Kaiko reported that the approval clears up much of the regulatory uncertainty surrounding Ethereum’s classification as an asset class.
Will Kai, head of indexes at Kaiko, said the approval means the SEC is implicitly treating ETH as a commodity rather than a security.
“[The approvals have] It will have a significant, and likely positive, impact on how similar tokens are regulated in the United States…”
Contrary to initial expectations, the SEC approved the ETF’s 19b-4 filing on May 23. The SEC has yet to approve the S-1 order. The Spot Ethereum ETF is expected to launch in the coming weeks or months.
Grayscale is a possible leak
Kaiko believes that despite the optimistic outlook regarding regulatory changes, Grayscale’s ETHE fund may experience outflows, which could lead to selling pressure on ETH when the new fund begins trading.
It read:
“The impact of ETHE redemption on the overall market remains unclear.”
Grayscale's ETHE currently has $11 billion in assets under management (AUM), and Kaiko expects the fund to experience average daily outflows of $110 million once it begins trading as an ETF.
By comparison, Grayscale's Bitcoin fund, GBTC, saw outflows of $6.5 billion, or 23% of its assets under management, in its first month of trading as an ETF.
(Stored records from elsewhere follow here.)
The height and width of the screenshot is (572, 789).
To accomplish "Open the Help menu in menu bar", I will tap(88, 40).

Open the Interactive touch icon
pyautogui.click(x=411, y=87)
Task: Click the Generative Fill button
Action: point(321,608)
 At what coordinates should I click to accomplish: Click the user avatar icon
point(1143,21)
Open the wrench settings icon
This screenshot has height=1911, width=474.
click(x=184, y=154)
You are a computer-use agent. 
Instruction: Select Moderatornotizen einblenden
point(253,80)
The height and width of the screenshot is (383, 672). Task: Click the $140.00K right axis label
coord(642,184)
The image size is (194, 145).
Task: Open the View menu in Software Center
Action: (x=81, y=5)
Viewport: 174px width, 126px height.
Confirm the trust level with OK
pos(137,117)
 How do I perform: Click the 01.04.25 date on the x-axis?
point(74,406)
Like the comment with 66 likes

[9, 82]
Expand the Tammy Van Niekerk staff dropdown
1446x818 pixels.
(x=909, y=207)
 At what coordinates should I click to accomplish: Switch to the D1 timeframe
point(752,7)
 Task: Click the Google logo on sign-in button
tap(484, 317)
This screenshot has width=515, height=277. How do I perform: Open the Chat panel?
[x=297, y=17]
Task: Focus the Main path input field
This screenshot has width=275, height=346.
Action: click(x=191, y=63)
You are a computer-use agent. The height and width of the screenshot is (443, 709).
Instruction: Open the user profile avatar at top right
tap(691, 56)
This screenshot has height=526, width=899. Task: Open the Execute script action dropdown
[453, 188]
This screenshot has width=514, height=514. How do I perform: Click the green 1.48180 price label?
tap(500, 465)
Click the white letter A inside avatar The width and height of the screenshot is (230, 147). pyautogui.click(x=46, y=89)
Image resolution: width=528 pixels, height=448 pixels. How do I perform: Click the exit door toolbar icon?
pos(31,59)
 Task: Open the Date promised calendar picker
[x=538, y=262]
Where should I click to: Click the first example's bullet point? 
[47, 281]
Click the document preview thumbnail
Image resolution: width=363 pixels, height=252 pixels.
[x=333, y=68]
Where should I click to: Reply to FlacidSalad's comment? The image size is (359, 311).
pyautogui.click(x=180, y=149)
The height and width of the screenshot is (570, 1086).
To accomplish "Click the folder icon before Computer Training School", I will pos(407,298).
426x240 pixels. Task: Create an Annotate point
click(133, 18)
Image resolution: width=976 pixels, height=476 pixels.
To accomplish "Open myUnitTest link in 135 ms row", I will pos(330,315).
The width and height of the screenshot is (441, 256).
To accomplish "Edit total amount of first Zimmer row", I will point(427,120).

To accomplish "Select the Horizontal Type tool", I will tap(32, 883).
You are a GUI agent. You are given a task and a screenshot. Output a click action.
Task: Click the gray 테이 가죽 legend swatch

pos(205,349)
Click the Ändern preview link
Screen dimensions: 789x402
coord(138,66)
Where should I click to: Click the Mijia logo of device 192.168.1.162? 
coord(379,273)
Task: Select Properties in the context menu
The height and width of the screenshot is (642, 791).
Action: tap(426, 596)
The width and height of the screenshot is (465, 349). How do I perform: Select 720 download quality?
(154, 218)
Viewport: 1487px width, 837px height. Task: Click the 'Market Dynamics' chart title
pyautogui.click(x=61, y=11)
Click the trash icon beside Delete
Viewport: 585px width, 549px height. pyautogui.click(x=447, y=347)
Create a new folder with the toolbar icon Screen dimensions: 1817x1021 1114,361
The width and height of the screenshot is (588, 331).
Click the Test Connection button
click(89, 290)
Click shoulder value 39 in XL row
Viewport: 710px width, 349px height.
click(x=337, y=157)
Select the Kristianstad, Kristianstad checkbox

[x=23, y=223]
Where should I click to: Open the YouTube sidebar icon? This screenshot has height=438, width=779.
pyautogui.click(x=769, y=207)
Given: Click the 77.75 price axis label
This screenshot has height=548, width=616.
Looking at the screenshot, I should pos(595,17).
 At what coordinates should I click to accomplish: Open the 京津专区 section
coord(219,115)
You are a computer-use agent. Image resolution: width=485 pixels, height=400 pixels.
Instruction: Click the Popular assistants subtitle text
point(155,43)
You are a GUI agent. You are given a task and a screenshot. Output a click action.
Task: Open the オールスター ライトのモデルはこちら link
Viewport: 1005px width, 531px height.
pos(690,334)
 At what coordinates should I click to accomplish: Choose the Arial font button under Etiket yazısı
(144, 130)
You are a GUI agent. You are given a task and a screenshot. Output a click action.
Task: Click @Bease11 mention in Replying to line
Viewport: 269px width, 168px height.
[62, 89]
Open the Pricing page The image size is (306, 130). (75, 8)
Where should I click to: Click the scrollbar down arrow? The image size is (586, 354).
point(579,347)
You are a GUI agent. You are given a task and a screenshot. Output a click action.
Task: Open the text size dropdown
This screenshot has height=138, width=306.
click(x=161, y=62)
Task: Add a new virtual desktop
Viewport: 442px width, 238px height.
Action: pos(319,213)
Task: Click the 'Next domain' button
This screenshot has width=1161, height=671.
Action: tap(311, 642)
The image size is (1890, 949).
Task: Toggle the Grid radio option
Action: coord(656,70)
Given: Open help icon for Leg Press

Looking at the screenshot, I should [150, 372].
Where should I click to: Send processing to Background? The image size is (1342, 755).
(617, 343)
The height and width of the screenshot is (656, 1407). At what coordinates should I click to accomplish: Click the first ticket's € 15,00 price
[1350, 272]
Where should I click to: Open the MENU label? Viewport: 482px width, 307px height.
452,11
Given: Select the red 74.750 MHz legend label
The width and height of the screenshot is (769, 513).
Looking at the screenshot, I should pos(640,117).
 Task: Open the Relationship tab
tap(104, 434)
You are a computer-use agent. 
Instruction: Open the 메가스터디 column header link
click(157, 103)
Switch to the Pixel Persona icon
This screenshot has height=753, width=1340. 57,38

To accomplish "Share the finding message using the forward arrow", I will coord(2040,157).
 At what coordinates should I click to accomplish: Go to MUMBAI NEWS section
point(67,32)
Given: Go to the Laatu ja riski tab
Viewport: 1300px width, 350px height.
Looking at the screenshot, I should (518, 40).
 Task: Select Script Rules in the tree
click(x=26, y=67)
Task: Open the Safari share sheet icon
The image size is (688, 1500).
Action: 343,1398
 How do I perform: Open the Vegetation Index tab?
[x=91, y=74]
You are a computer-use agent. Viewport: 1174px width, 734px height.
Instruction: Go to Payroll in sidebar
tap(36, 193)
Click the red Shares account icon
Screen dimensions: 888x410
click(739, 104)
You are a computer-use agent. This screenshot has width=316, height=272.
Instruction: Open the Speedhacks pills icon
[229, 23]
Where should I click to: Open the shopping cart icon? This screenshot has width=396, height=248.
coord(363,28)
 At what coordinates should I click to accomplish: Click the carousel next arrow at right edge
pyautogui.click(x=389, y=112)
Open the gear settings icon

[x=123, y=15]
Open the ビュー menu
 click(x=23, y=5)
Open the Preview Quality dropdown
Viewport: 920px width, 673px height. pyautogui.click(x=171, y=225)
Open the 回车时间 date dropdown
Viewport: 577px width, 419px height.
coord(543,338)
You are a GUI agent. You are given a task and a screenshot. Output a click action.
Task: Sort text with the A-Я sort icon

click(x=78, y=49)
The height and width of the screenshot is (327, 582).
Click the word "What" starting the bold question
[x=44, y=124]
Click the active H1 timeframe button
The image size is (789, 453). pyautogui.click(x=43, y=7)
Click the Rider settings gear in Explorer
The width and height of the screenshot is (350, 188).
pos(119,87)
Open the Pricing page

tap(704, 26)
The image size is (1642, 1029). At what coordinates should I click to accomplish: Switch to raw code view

Additionally, inflows into other ETFs offset or exceeded GBTC outflows by the end of January.
Hong Kong ETFs
Kaico also took note of the Hong Kong ETH ETF, saying the overseas fund's “lackluster” launch indicates further uncertainty about how ETHE redemptions will affect the market.
According to separate data from Far Side, the Hong Kong Spot ETH ETF has seen net outflows of $4.4 million since its launch in early May.
Finally, Kaiko commented on the centralized exchange data: ETH market depth is nearly $226 million, about 42% below the average level before FTX was introduced. ETH is only 40% concentrated on US exchanges, down from 50% in early 2023.